In the event of a material and intentional violation of the Company’s Code of Conduct by a Covered Executive, the Committee may require, as and to the extent it deems appropriate at the sole and absolute discretion of the Committee, and by the certification required by this Policy, each Covered Executive shall agree to the reimbursement or forfeiture of all types of compensation received by the Covered Executive during the three completed fiscal years immediately preceding the date of the material and intentional violation of the Code of Conduct. Further, the Company may take such other disciplinary action, including but not limited to actions under other Company policies, against any Covered Executive as it deems necessary and appropriate, including termination of employment.

Method of Recoupment

The Committee will determine, in its sole discretion, the method for recouping compensation hereunder which may include, without limitation:

requiring reimbursement of cash compensation previously paid;
seeking recovery of any gain realized on the vesting, exercise, settlement, sale, transfer, or other disposition of any equity-based awards;
offsetting the recouped amount from any compensation otherwise owed by the Company to the Covered Executive;
cancelling outstanding vested or unvested equity awards; and/or
taking any other remedial and recovery action permitted by law, as determined by the Committee.

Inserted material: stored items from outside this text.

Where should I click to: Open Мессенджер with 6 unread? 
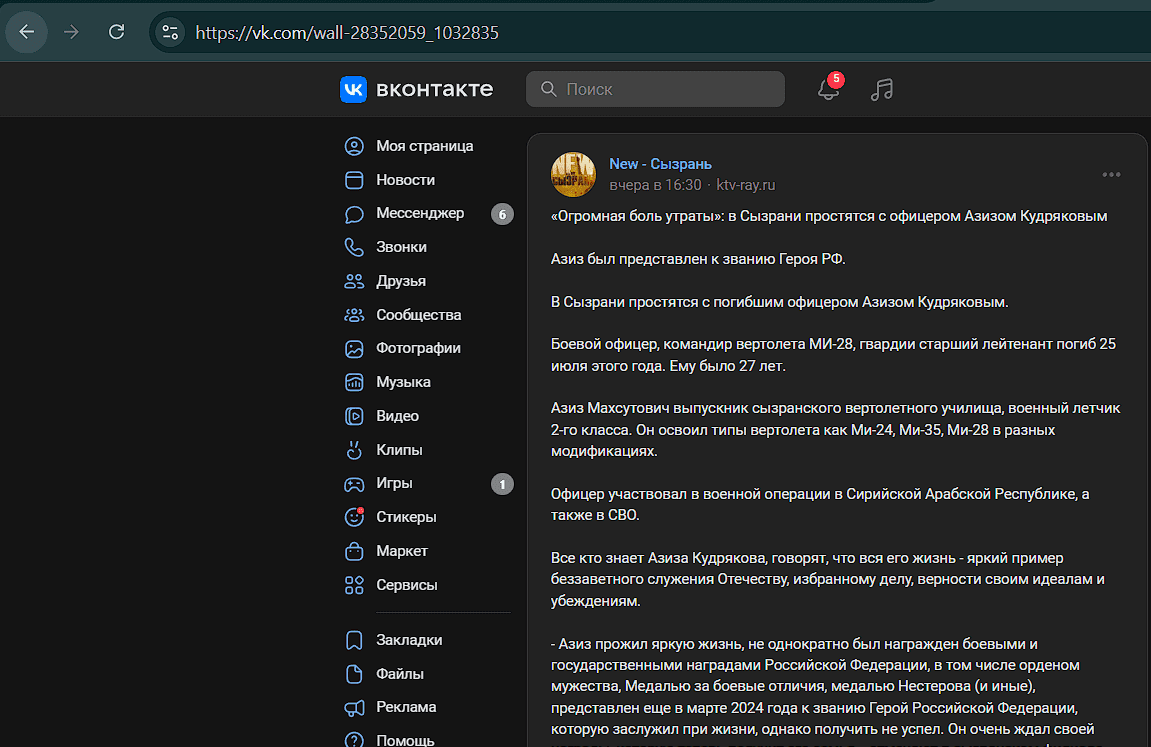[x=420, y=213]
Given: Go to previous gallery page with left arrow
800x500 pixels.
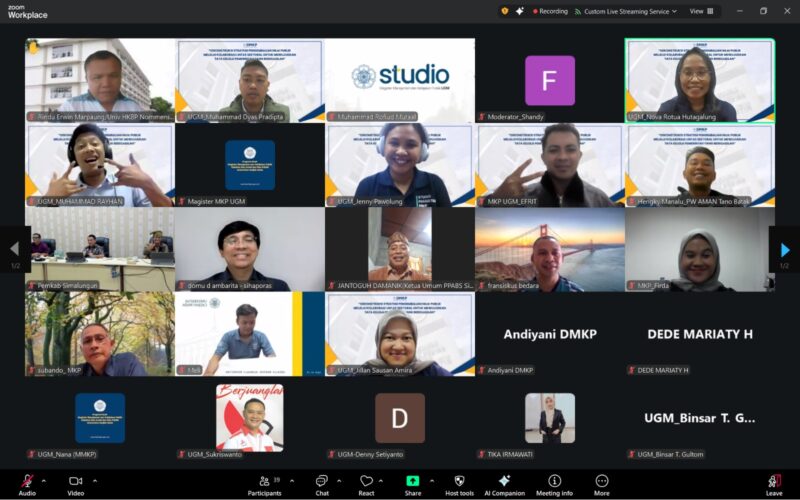Looking at the screenshot, I should (x=14, y=249).
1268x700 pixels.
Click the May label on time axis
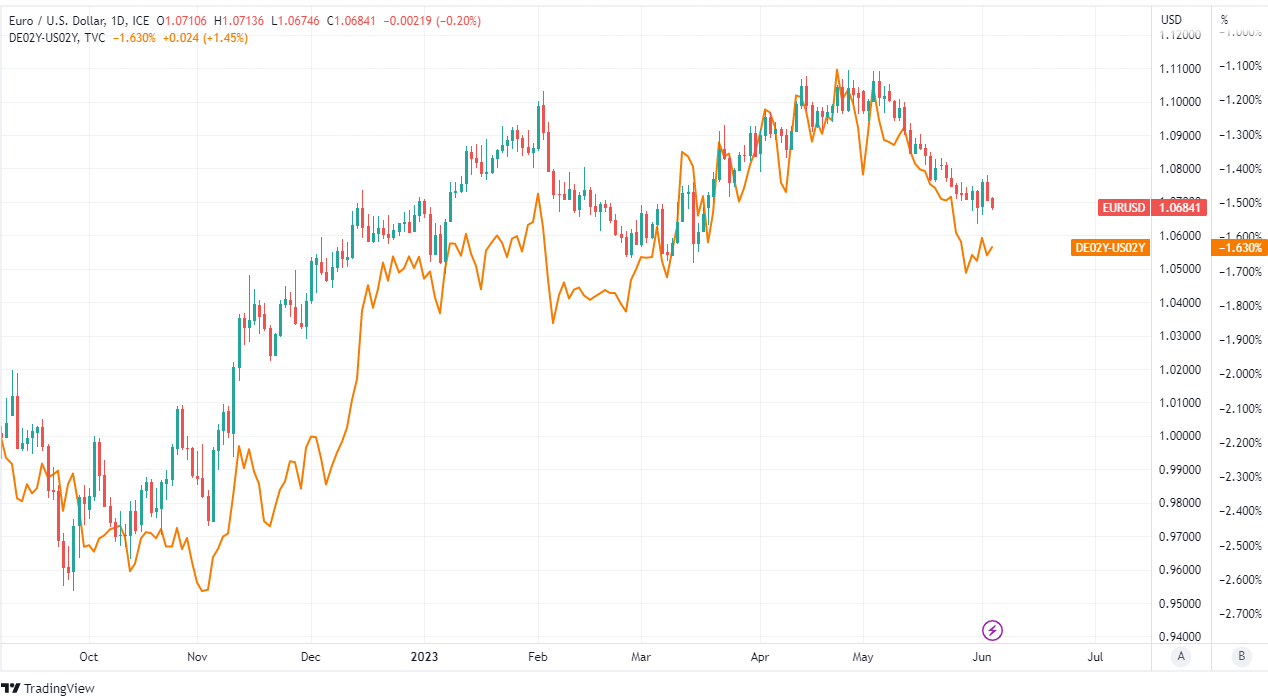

Certification and Waiver of Indemnification

All Covered Executives will be required to certify their understanding of, and agreement to comply with and return any compensation to the Company pursuant to this Policy, and in connection therewith irrevocably waive any right they may otherwise have to be indemnified by the Company against the loss of any compensation.


Other Recoupment Rights

The Board intends that this Policy will be applied to the fullest extent of the law. The Committee may require that any employment agreement, equity award agreement, or similar agreement, as a condition to the grant of any benefit thereunder, require a Covered Executive to agree to abide by the terms of this Policy. Any right of recoupment under this Policy is in addition to, and not in lieu of, any other remedies or rights of recoupment that may be available to the Company pursuant to the terms of any similar Policy in any employment agreement, equity award agreement, or similar agreement and any other legal remedies available to the Company.

Impracticability

The Committee shall recover any compensation in accordance with this Policy unless such recovery would be impracticable because (i) the direct costs of enforcing recovery would exceed the recoverable amount or (ii) recovery would violate the law of the Covered Executive’s home country.

Successors

This Policy shall be binding and enforceable against all Covered Executives and their beneficiaries, heirs, executors, administrators or other legal representatives.